Con ellos estaba Gastón. Al anochecer se fueron a pensar cómo seguir a la República de los Niños. Carmen se acuerda de que en la estación de trenes de miniatura Gastón les dijo que la sorpresa era que iban a tener un hijo. Pese a las prevenciones y advertencias, él se quedó en La Plata y hoy permanece “doblemente” desaparecido, dijo Carmen. Nunca nadie dio cuenta de haberlo visto. De Silvia, en cambio, supieron que estuvo en Arana, La Cacha y el Pozo de Banfield. Adriana Calvo fue una de las sobrevivientes que le habló del parto y la llenó de los relatos de su hija en el campo de detención. Silvia murmuraba las canciones que Gastón le había enseñado por las tuberías del centro clandestino.
Carmen tardó dos años en volver a Mar del Plata. El 16 de enero de 1978, seis días después del regreso, la secuestraron a ella y a su marido. Cuando los liberaron tres meses más tarde volvieron a quedar detenidos por unas horas en una comisaría. Burlaron los interrogatorios y lograron alcanzar la esquina de la casa de su hermano. Ahí vieron a un patrullero detenido en la puerta: “¡Vieron que les dije que iban a volver!”, se jactó uno de los policías, abrió la puerta del patrullero y se fue.
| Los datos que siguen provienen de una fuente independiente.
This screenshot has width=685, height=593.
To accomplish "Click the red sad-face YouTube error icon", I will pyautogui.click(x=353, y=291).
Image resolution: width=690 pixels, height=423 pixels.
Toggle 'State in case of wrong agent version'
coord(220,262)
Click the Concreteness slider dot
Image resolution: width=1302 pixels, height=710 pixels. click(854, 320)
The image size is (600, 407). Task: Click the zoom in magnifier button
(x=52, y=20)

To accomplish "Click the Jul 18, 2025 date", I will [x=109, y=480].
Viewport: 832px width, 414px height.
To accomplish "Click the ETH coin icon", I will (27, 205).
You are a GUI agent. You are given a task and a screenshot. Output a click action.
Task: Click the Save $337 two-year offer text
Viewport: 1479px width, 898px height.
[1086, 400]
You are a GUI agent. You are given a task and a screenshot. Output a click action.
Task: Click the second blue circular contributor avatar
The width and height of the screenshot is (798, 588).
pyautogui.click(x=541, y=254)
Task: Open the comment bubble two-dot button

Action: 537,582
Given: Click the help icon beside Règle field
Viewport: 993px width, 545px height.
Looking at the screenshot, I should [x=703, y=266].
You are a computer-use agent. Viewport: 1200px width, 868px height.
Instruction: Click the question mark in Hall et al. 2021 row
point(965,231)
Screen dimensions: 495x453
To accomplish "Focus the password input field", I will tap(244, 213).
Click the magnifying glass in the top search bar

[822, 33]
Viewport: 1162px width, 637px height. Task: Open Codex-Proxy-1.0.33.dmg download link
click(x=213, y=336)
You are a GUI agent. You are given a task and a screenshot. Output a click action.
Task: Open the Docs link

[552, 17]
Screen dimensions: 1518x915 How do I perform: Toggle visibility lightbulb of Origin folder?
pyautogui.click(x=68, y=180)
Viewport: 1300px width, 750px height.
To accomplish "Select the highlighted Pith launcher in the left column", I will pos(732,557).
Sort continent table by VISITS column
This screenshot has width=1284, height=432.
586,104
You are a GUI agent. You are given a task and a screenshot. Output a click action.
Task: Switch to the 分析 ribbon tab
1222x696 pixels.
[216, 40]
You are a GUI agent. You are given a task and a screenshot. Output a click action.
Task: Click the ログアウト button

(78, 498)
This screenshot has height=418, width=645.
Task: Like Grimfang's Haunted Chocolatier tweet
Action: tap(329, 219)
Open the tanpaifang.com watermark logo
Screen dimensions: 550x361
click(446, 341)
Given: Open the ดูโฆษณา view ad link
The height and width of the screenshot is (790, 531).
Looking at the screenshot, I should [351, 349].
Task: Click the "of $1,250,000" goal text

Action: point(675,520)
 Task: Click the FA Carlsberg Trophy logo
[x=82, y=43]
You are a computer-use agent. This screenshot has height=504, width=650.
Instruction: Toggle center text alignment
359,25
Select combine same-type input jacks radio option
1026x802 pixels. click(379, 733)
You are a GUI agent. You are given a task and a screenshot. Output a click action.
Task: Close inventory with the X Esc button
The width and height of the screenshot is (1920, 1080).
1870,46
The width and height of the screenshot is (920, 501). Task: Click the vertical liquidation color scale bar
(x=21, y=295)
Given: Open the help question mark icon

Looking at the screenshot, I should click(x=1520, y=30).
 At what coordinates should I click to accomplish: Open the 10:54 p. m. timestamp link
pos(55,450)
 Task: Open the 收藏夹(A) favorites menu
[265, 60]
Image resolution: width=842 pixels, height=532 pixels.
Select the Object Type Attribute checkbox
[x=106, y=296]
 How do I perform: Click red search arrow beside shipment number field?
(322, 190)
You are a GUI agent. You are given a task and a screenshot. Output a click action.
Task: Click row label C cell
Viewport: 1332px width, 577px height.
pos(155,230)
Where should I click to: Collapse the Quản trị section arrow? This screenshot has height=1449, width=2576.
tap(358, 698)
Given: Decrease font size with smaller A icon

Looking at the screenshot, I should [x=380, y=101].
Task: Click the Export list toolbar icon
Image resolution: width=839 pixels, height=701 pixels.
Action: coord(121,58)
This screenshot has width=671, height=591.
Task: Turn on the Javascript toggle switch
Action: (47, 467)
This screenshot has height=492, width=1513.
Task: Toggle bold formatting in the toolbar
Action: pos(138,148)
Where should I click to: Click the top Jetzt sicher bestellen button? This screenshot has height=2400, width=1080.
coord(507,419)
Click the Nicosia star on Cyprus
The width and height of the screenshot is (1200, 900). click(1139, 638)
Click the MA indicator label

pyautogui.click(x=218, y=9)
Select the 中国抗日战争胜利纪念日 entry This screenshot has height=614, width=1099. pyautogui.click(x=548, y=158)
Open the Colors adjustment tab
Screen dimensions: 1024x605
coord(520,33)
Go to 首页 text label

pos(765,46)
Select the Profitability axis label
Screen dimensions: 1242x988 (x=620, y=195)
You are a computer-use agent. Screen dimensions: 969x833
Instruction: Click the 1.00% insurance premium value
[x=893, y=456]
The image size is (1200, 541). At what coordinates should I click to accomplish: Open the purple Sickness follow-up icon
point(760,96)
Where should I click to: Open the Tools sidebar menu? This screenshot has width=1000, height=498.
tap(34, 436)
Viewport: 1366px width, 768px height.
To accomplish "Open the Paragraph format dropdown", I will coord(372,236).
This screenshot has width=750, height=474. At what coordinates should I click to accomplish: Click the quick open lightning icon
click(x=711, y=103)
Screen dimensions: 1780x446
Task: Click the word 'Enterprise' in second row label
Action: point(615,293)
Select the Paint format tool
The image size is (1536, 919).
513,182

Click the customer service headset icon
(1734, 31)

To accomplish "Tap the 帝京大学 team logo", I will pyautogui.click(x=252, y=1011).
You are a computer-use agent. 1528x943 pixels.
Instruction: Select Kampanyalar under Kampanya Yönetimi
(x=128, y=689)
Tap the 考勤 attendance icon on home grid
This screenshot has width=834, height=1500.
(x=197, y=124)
Cuando la declaración había terminado, Carmen pidió lugar para unas palabras. Quizá entre las figuras que había estado buscando a sus espaldas había intentado adivinar dónde estaba el médico represor Jorge Bergés: “En mi calidad de abuela que busca a su nieto, digo que ahora son hombres y mujeres que a su vez tienen hijos. No hay una generación que no sabe quién es sino que hay dos. Les voy a pedir a estos señores que están atrás mío como Bergés... El sabe dónde está mi nieto. Una vez hasta pensé en sacar turno en el consultorio para saber, porque él sabe. Antes de morir, total alguna vez nos vamos a morir todos, déjennos una carta y digan dónde están, para que por lo menos ellos sepan quiénes son y que los estamos buscando desde hace una vida y que no fueron abandonados, que los amamos y los estamos esperando. Es un llamado con toda la nobleza de que soy capaz en este estado ante mis enemigos porque ellos saben”.